The EU executive said Moscow's approval was a "huge success" in the international fight against climate change.

"It's a very happy day for Europe and for me," said Margot Wallström, the Swedish EU environment commissioner. "It sends a very forceful signal to the rest of the world. It is also very much a victory for the European Union."

Russia's ratification is vital for transforming Kyoto from a draft 1997 agreement into a working international treaty, despite its rejection by Washington in 2001.

Moscow has for years hedged on whether it would approve the pact, named after the ancient Japanese city where it was agreed in 1997.

Umwelt Klimaschutz Emissionshandel

Smoke rising from a German power plant

The protocol requires industrialized signatories to cut output of six "greenhouse" gases by 2008-2012 compared with their 1990 levels.

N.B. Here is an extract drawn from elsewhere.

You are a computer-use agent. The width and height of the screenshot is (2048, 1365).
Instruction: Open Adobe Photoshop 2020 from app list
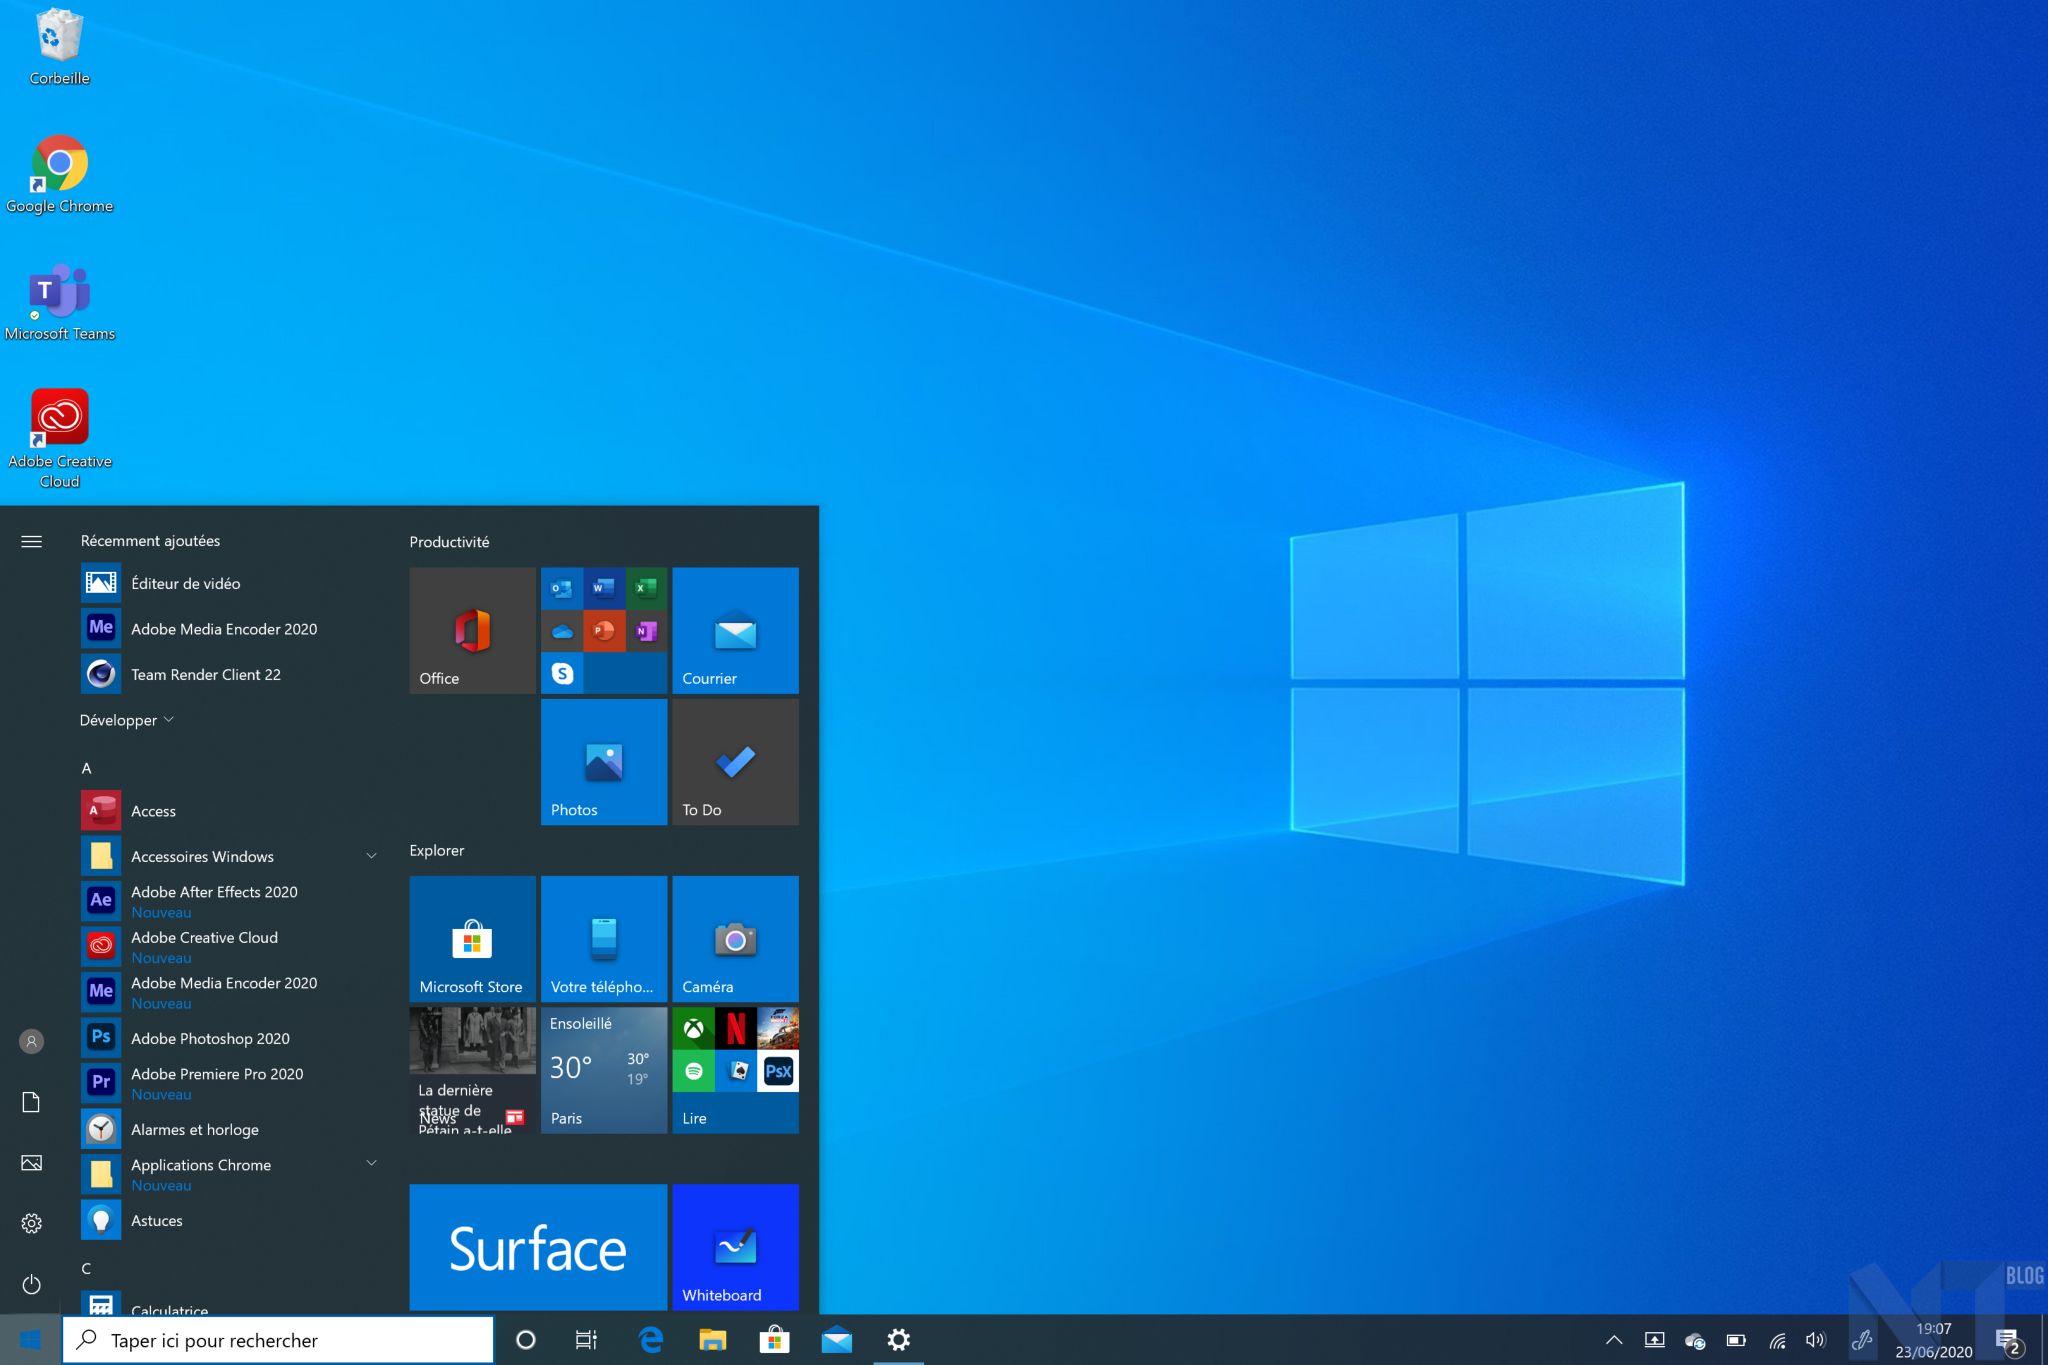coord(210,1038)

Parliamentary ratification still needed

Commission spokesman Reijo Kemppinen conceded that "the final confirmation of this act will naturally only come once the parliament has formally ratified the Kyoto Protocol.

"But we are confident that they will do so in due course, in the coming weeks, given that the government and the president of Russia enjoy a majority in that house," he said.

"This is a huge success for the international fight against climate change," Commission President Romano Prodi said. "Today President Putin has sent a strong signal of his commitment and sense of responsibility."

"I have always held the view that this is in the best interest of Russia and its people," he added. "Global climate change is a fight that our generation has to win for the sake of the future of our children and this planet."

Wallström agreed that the world will have to wait for the Duma decision "before we can open the champagne bottles. But at least we can look at them today."